■ Source
───

Is there still such a thing as a pro-life Democrat?

Believe it or not, this was supposed to be the year of the pro-life Democrat. Tired of taking a beating in culturally conservative parts of the country, in 2006 and 2008 national Democratic leaders actively recruited candidates who disagreed with the party's platform on abortion. A number of them won; an older member of their ranks had been elected Senate majority leader. Pro-life Democrats held the fate of health care reform in their hands.

We all know how that turned out. Federal legislation passed without the abortion language pro-life Democrats had insisted upon. Those pro-life Democrats nevertheless supplied the health care bill's winning margin in the House. The putatively pro-life Senate majority leader helped kill that language in the upper chamber. Now dedicated abortion foes are asking whether the phrase "pro-life Democrat" is an oxymoron.

The political action committee for Indiana Right to Life announced it was going to stop endorsing Democrats after the state's three pro-life Democratic congressmen all voted for the health care bill. "Our leadership anguished over this decision," said PAC chairman Mike Fichter. "Had Democrats like Brad Ellsworth held firm in opposing federal funding for abortion in the health care bill, we likely would have rewarded such action with a bipartisan endorsement policy." Veteran social conservative activist Phyllis Schlafly said the health care vote "exploded the myth of the pro-life Democrat."

───

■ Record excerpts
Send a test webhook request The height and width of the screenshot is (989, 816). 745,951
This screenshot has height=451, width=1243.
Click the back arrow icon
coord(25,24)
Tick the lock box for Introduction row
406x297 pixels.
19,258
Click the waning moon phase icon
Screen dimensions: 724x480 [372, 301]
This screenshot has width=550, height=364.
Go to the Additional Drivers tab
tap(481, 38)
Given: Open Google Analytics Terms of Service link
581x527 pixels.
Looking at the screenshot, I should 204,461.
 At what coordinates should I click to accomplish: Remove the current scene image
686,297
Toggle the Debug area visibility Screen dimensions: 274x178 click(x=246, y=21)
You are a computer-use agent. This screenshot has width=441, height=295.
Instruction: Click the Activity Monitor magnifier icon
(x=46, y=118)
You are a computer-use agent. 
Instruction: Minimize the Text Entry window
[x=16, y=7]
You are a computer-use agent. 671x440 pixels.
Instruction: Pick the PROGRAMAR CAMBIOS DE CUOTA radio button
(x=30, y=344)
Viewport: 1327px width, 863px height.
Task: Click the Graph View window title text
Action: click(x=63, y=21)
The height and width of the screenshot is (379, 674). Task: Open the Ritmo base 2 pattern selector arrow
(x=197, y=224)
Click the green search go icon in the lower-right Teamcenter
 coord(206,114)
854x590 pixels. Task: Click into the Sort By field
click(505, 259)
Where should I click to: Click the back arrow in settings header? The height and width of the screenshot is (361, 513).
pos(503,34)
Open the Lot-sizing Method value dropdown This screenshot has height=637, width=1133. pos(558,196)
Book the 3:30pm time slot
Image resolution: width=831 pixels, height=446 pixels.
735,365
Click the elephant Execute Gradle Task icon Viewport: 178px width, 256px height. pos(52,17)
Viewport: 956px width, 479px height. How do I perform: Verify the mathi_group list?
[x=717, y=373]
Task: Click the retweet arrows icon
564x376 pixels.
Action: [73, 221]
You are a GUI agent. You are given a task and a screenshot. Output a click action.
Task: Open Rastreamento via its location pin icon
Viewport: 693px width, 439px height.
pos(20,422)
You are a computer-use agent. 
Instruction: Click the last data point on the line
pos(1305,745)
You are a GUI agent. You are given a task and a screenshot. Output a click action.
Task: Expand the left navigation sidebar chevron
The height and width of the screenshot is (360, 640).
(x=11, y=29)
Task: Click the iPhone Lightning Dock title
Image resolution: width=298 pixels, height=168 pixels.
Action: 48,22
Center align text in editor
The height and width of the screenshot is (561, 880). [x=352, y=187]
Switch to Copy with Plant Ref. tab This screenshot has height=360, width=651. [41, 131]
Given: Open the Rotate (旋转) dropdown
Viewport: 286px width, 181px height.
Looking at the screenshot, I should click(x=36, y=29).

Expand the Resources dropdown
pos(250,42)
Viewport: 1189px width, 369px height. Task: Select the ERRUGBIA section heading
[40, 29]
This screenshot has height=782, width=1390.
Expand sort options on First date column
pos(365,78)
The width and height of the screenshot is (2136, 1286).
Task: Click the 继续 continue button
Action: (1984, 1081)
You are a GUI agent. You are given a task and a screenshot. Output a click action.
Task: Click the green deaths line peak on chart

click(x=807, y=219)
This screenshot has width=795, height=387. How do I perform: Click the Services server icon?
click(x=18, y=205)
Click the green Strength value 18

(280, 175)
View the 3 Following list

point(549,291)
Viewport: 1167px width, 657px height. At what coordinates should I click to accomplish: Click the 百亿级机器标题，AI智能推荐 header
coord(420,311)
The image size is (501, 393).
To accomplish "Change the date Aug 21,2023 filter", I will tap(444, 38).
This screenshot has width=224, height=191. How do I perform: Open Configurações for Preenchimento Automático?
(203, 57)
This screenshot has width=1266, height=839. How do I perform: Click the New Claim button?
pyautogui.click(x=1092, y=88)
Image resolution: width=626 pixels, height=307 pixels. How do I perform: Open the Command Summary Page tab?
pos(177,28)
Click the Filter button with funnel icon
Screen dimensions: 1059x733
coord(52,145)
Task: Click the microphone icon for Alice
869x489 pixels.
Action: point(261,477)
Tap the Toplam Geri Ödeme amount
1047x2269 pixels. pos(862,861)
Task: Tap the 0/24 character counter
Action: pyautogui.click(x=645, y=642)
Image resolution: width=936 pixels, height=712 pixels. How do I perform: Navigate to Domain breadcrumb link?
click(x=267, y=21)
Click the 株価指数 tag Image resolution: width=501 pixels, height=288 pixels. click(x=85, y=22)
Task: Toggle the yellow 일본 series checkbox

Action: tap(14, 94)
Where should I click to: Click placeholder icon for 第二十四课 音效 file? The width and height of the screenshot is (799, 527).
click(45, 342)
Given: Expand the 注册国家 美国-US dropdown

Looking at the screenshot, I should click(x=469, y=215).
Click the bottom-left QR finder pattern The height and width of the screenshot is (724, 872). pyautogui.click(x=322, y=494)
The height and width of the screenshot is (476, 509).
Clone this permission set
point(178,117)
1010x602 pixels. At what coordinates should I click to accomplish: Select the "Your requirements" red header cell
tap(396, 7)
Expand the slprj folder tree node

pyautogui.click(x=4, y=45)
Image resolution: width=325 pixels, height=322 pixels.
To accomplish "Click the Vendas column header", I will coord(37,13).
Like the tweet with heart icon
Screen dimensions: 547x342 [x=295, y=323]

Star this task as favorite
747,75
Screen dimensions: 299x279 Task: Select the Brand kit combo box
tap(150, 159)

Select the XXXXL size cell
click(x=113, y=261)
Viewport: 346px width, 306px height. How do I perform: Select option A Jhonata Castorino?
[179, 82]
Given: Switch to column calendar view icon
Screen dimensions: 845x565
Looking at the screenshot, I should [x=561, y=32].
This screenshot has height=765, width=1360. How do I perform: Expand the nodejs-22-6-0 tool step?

───

■ Work to complete
Write out the passage from the article on pro-life Democrats above, from "We all know" to "is an oxymoron.".

■ Solution for this exercise
We all know how that turned out. Federal legislation passed without the abortion language pro-life Democrats had insisted upon. Those pro-life Democrats nevertheless supplied the health care bill's winning margin in the House. The putatively pro-life Senate majority leader helped kill that language in the upper chamber. Now dedicated abortion foes are asking whether the phrase "pro-life Democrat" is an oxymoron.